*** INFORMATION PROVIDED ***
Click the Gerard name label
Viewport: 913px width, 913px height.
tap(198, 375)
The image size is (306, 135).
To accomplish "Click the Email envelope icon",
*** End of INFORMATION PROVIDED ***
WHAT TO WORK ON ->
Only the lines from the one containing "The image size is (306, 135)." through the end of the entries above belong in the answer; repeat them exactly.

SOLUTION FOR THIS PROBLEM ->
The image size is (306, 135).
To accomplish "Click the Email envelope icon",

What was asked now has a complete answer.